What Drives The Overlap
The overlap is driven by a relatively small set of large shared positions. The top three shared holdings account for 57.26% of the score, which means the result is heavily influenced by the biggest common weights rather than a long tail of tiny positions.
When One May Fit Better
If you want the broader portfolio building block, HDV is usually the wider choice. If you want the more focused tilt, XLU is the narrower expression. HDV and XLU are priced very similarly on expense ratio.
Overlap Driver Snapshot
Concentration
The top three shared holdings explain 57.26% of the full overlap score.

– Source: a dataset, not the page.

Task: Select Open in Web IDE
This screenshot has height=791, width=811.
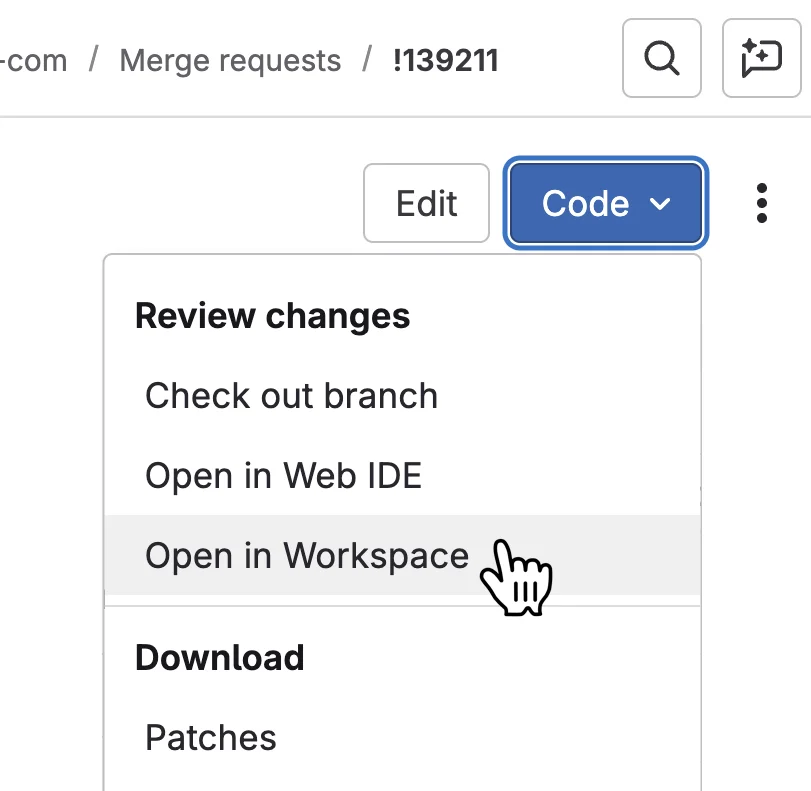Action: 282,475
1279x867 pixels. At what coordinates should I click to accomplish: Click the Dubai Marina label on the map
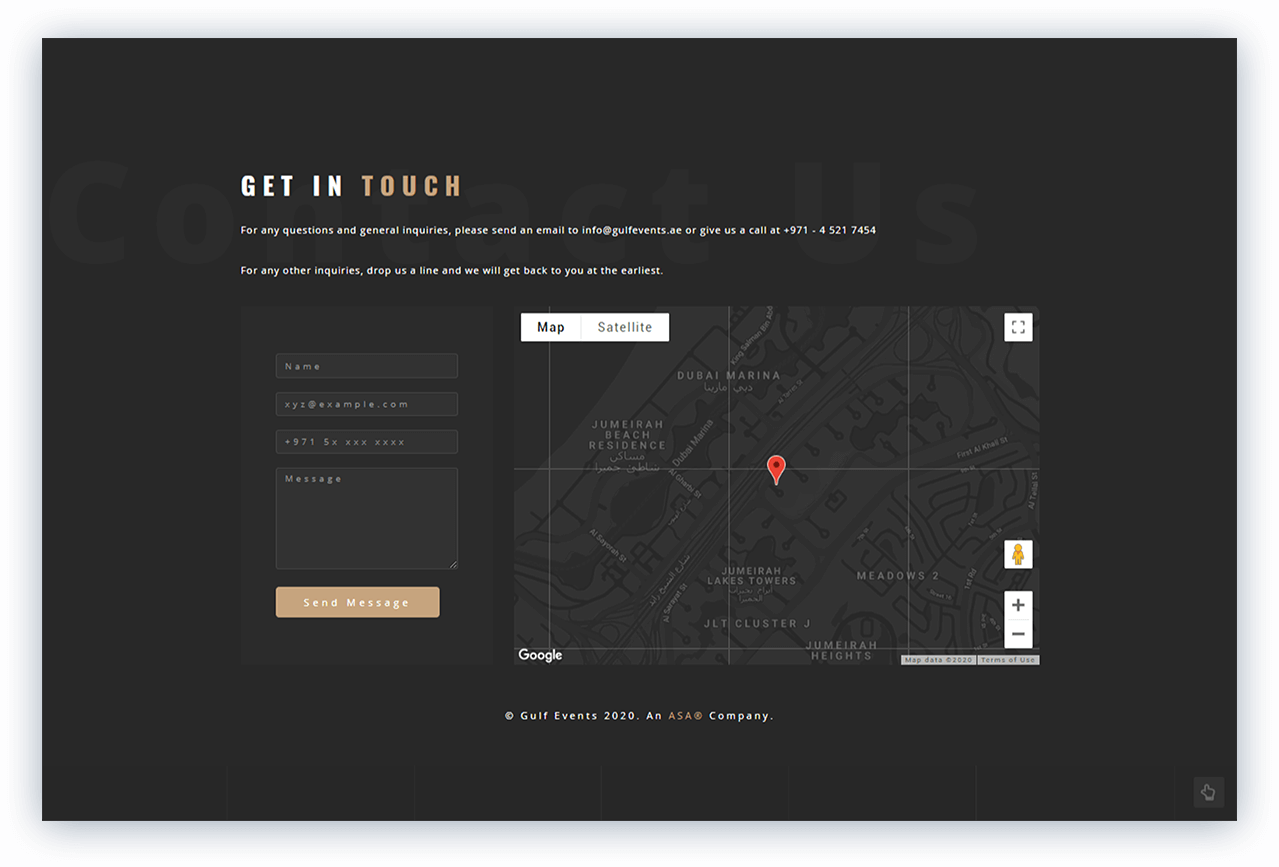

That helps show whether the score comes from a handful of giant shared positions or from a broader mix of common holdings.
Shared Sector Tilt
Sector tags are not consistently available for the biggest shared positions in this dataset, so this comparison leans more on the specific holdings than on sector labels.
Top Shared Holdings
These are the holdings contributing the most to the overlap score between HDV and XLU.
| Holding | Name | HDV Wt. | XLU Wt. | Overlap |
|---|---|---|---|---|
| DUK | DUKE ENERGY CORP | 1.77% | 7.05% | 1.77% |
| SO | SOUTHERN | 1.74% | 7.41% | 1.74% |
| AEP | AMERICAN ELECTRIC POWER INC | 1.06% | 4.95% | 1.06% |
| WEC | WEC ENERGY GROUP INC | 0.58% | 2.60% | 0.58% |
| DTE | DTE ENERGY | 0.49% | 2.15% | 0.49% |
| PPL | PPL CORP | 0.41% | 1.96% | 0.41% |
| AEE | AMEREN CORP | 0.40% | 2.09% | 0.40% |
| EVRG | EVERGY INC | 0.34% | 1.32% | 0.34% |
| CMS | CMS ENERGY CORP | 0.33% | 1.63% | 0.33% |
| CNP | CENTERPOINT ENERGY INC | 0.31% | 1.97% | 0.31% |
Why These ETFs Overlap
HDV is a dividend-focused equity ETF from IShares, while XLU is a utilities ETF from SPDR. The overlap exists because both funds allocate meaningful weight to the same holdings. In this dataset, the biggest shared drivers are DUK, SO, and AEP, which appear in both portfolios and push the overlap score higher.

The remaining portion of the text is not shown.